Suppose you have a below-the- knee amputation. You start by surgically fitting a 'socket' to the stump of the bone, short enough that the skin can be stretched over it and allowed to heal and grow. Then, you fit a short segment of 'bone' (titanium or whatever), and again stretch the skin over that. As the skin grows, you increase the size of the implant until you have bujilt a complete skin-covered leg.
Yes, I know it will lack muscles and will function no better than a regular external prosthesis, but at least this 'internal prosthesis' is solidly attached to the bone of the stump.
Basepair, Jul 05 2005

       As an 'expert' in this area I felt I had to comment. Silicone socks are already used to cushion the limb/prothesis interface. You need really good contact between the prostheiss and the limb to keep dexterity and I think this would reduce that. My current limb attaches via a pin mounted on a silicone sock. Comfy and easy to don and doff. Though a new limb is a bit like a new shoe and does take a little breaking in.
oneoffdave, Jul 06 2005

       One-off, if you don't mind my asking, is there a reason it's not possible to reconstruct a limb at least as functional as a passive prosthesis by implanting progressively larger 'bone extensions' (effectively as they sometimes do when replacing damaged joints)?
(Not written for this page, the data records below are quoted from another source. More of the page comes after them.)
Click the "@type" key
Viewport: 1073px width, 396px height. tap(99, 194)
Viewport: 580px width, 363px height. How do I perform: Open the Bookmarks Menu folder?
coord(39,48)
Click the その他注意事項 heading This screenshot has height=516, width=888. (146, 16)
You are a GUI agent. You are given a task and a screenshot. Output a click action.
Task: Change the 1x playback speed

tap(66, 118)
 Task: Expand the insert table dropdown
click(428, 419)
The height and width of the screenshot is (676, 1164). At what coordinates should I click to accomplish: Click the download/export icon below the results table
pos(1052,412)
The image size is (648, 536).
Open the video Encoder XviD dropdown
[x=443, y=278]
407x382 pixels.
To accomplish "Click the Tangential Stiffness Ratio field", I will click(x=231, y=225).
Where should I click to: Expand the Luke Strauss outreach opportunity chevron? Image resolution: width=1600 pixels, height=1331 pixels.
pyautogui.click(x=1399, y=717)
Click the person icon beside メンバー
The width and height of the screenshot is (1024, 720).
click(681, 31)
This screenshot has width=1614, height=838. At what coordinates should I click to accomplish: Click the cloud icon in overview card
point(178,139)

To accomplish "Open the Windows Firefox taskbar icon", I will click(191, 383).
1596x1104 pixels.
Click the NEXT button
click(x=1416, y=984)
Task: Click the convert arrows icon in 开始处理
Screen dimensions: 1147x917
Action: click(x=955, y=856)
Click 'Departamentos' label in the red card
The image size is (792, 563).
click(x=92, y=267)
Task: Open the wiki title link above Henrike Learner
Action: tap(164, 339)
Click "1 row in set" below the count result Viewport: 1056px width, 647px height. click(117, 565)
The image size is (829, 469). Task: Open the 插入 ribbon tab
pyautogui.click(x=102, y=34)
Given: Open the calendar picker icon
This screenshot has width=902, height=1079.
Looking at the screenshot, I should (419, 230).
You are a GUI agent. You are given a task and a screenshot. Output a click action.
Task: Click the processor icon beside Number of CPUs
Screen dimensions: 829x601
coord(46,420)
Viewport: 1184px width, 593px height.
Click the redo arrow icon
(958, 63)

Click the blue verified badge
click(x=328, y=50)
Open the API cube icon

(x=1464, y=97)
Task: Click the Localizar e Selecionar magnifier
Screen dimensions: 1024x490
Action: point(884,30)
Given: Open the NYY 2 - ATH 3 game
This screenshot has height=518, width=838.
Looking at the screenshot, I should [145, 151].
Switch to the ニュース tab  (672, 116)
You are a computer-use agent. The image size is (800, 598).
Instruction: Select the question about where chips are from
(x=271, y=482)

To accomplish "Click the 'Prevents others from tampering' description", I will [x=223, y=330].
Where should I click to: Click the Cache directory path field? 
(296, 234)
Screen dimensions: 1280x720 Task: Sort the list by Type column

Actually, now that I think about it, maybe it would be a lot of hassle for solving a small problem. I guess the only advantage would be in the 'direct' connection of bone-to- prosthesis (and the associated freedom from chafing), and maybe this isn't such a big problem in the long term?
Basepair, Jul 06 2005

       [basepair] Theoretically it would be possible, though 'turning the corner' for a foot and making the ankle of a suitable flexibility would be tricky. I wouldn't go for it myself as it would take a lot of work/surgery and you'd have long perionds of not being able to use it.
oneoffdave, Jul 08 2005

       Yeah, I sort of figured it might not be worth the hassle. And I would imagine that 'growing' the sole of the foot would be tricky - I think the original one has all kinds of weird subcutaneous structures to make it tough enough.